(Entries taken from a collection)
Content starts

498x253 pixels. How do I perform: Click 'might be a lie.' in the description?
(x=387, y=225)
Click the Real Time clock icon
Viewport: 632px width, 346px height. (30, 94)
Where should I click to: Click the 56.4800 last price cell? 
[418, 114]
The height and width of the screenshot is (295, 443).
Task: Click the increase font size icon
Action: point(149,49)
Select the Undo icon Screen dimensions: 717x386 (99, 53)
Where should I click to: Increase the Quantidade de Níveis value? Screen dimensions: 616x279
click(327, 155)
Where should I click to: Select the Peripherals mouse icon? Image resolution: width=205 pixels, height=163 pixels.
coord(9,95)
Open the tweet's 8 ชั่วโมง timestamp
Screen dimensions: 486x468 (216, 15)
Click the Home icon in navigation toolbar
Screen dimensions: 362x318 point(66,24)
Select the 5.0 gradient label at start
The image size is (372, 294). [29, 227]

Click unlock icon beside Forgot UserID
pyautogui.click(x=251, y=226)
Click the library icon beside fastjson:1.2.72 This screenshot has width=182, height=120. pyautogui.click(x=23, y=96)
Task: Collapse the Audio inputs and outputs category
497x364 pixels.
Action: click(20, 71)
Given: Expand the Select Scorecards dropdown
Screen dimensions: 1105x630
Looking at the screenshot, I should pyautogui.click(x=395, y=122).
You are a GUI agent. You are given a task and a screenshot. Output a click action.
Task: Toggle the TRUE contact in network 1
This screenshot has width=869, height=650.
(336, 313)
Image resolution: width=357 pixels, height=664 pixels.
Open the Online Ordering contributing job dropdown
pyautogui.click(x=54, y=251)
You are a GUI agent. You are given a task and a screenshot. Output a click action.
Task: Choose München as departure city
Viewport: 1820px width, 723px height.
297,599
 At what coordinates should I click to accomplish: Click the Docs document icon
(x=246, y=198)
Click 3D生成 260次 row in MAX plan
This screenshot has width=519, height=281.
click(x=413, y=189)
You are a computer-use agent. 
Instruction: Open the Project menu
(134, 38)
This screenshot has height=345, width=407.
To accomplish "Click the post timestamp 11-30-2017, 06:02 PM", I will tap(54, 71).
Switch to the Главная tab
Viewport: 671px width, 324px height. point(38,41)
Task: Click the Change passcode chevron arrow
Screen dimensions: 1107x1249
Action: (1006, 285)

Content ends

DIRECTIONS FOR THIS TASK: Output, exactly and with no other text, the line that contains "At what coordinates" and all lines from there to the end of the records.

RESPONSE AREA:
 At what coordinates should I click to accomplish: Click the Docs document icon
(x=246, y=198)
Click 3D生成 260次 row in MAX plan
This screenshot has width=519, height=281.
click(x=413, y=189)
You are a computer-use agent. 
Instruction: Open the Project menu
(134, 38)
This screenshot has height=345, width=407.
To accomplish "Click the post timestamp 11-30-2017, 06:02 PM", I will tap(54, 71).
Switch to the Главная tab
Viewport: 671px width, 324px height. point(38,41)
Task: Click the Change passcode chevron arrow
Screen dimensions: 1107x1249
Action: (1006, 285)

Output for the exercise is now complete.